What to produce
Transcribe exactly, please, the lines from the one containing "Viewport: 900px width, 489px height." through the end of the records below, and leave out the pictures.

Material provided
=== Begin Enclosure ===
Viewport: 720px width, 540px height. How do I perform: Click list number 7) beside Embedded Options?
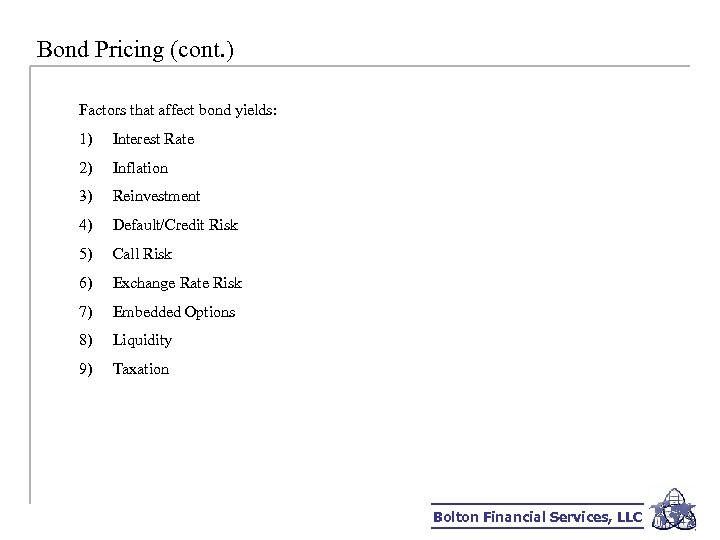85,312
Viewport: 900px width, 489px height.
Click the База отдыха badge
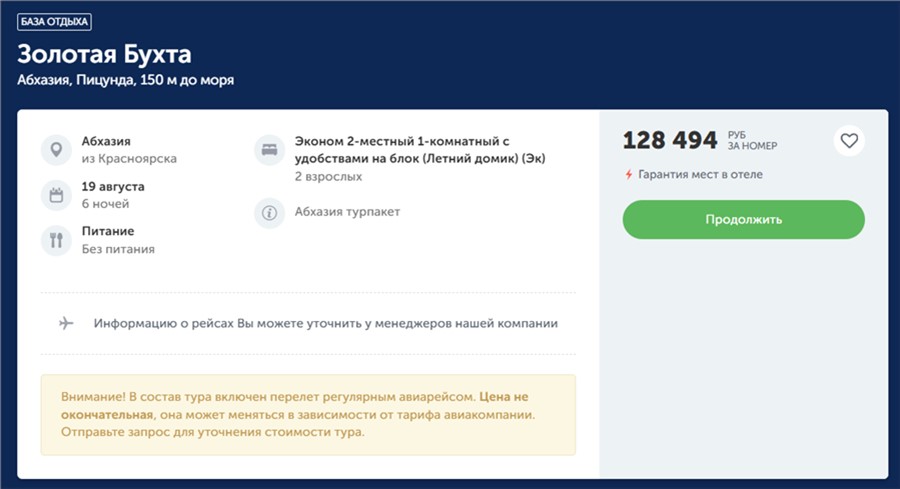coord(54,21)
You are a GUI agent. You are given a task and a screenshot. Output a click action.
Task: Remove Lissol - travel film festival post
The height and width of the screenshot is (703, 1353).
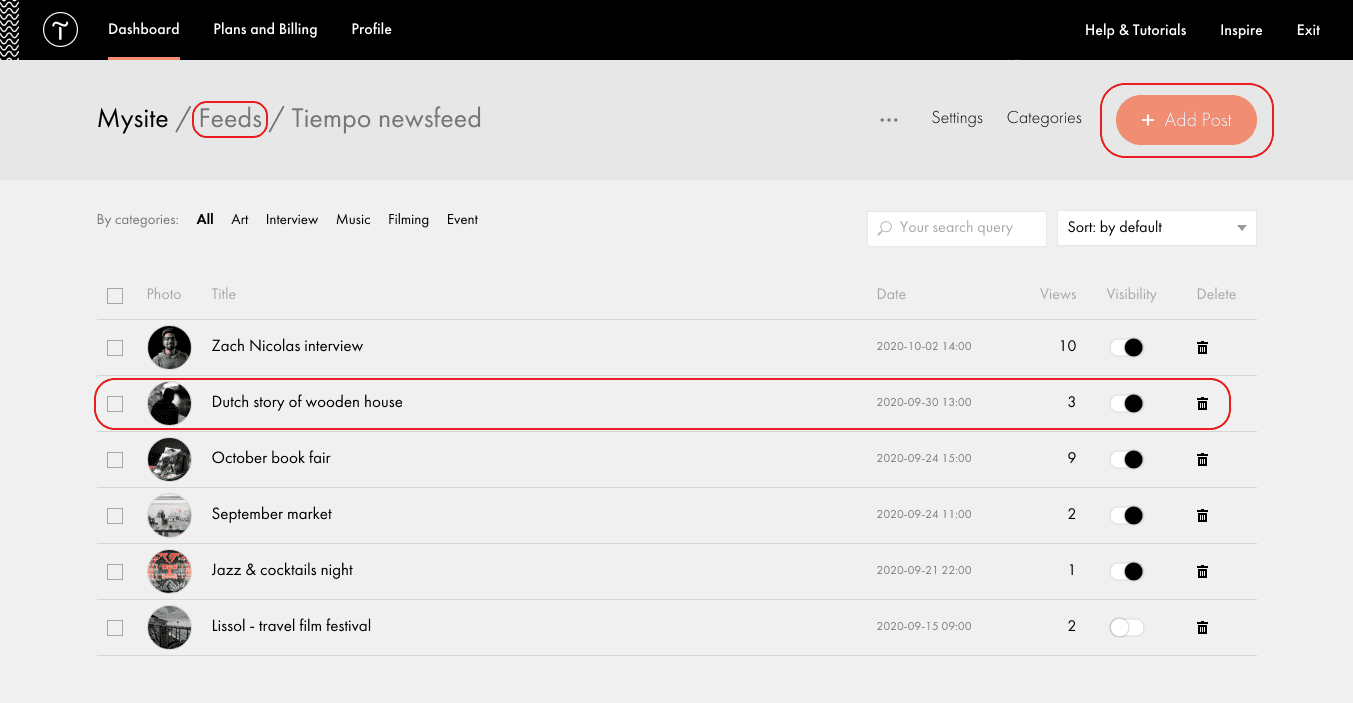coord(1202,627)
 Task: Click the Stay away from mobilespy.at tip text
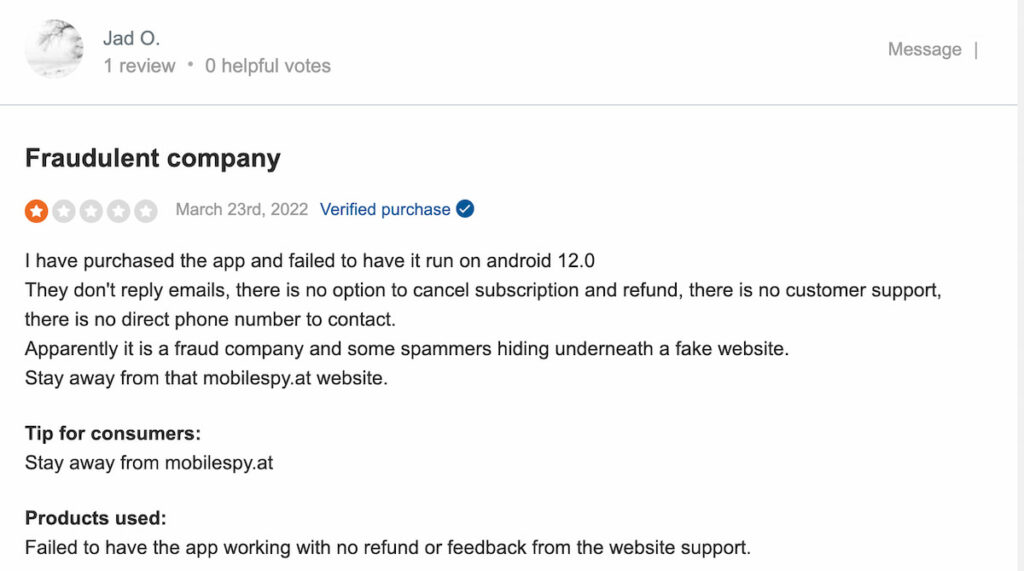149,463
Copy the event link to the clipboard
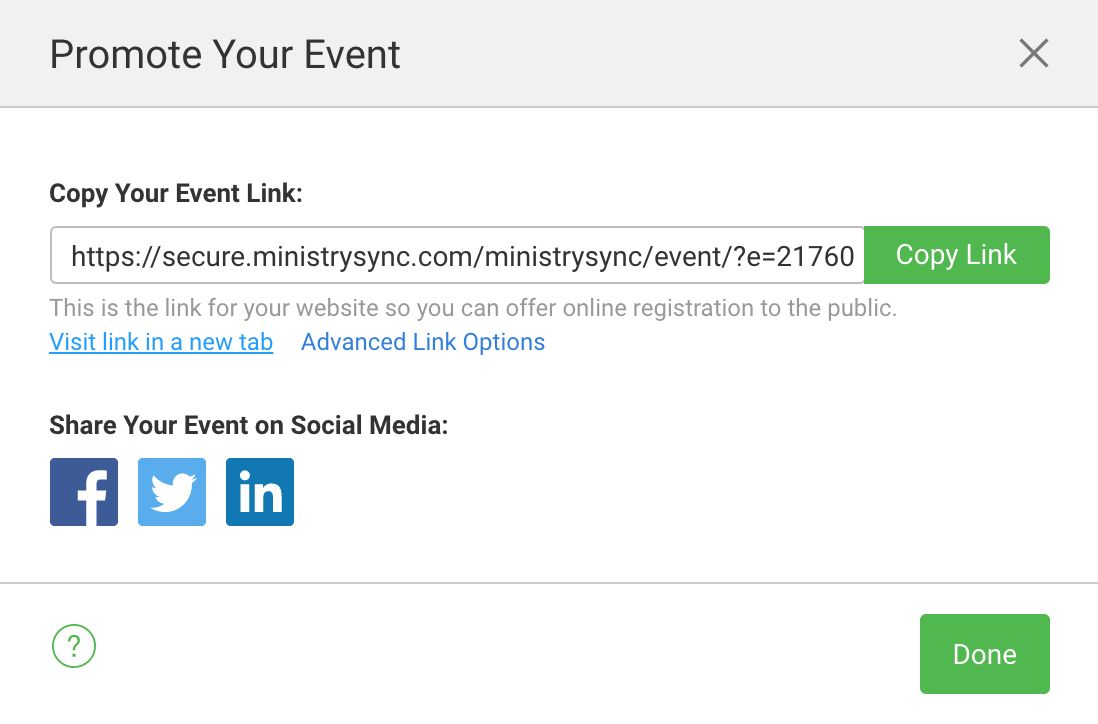 click(x=956, y=255)
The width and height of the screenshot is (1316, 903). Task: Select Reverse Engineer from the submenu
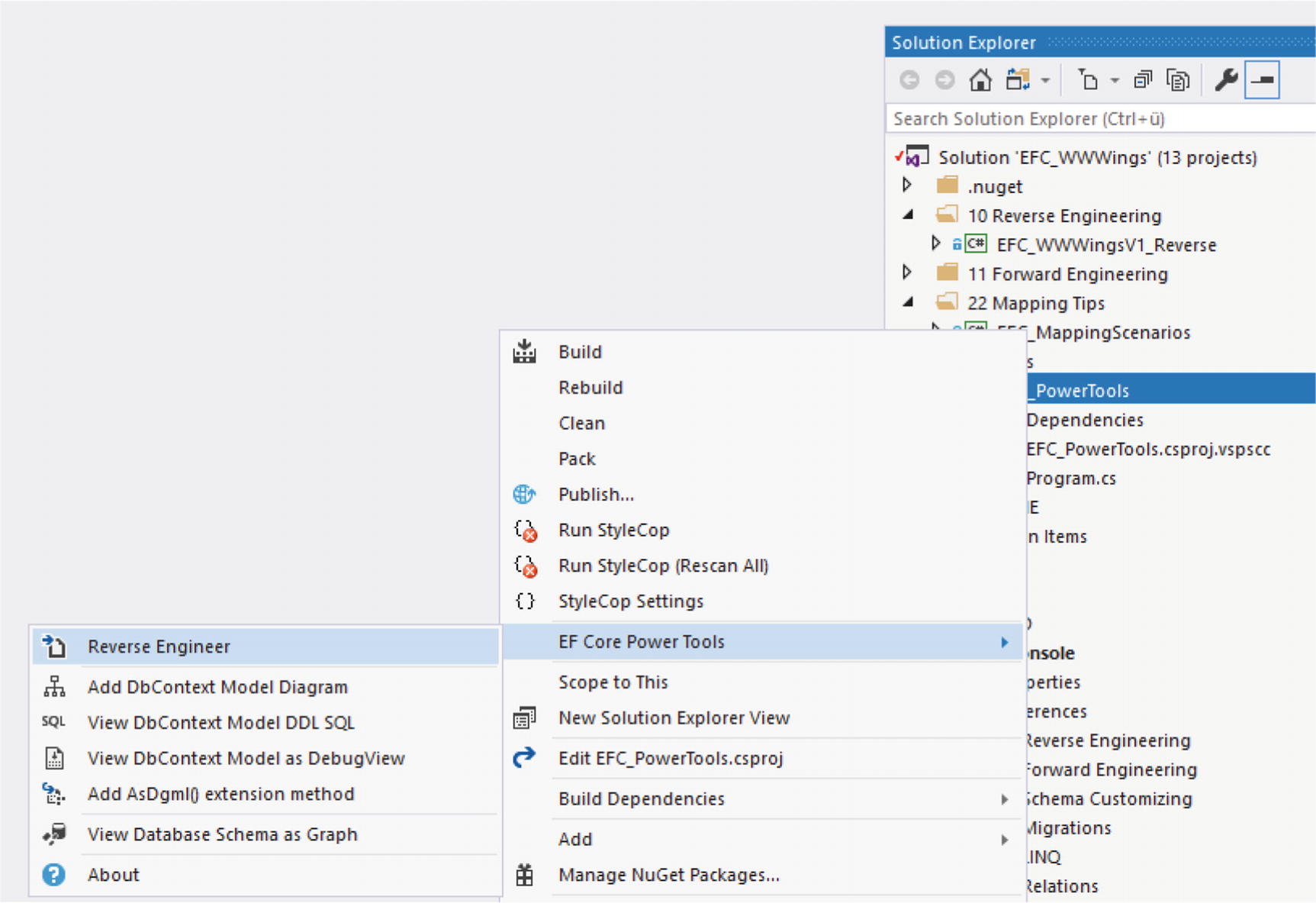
=== End Enclosure ===
Task result
Viewport: 900px width, 489px height.
Click the База отдыха badge
coord(54,21)
You are a GUI agent. You are given a task and a screenshot. Output a click action.
Task: Remove Lissol - travel film festival post
The height and width of the screenshot is (703, 1353).
coord(1202,627)
 Task: Click the Stay away from mobilespy.at tip text
149,463
Copy the event link to the clipboard
 click(x=956, y=255)
The width and height of the screenshot is (1316, 903). Task: Select Reverse Engineer from the submenu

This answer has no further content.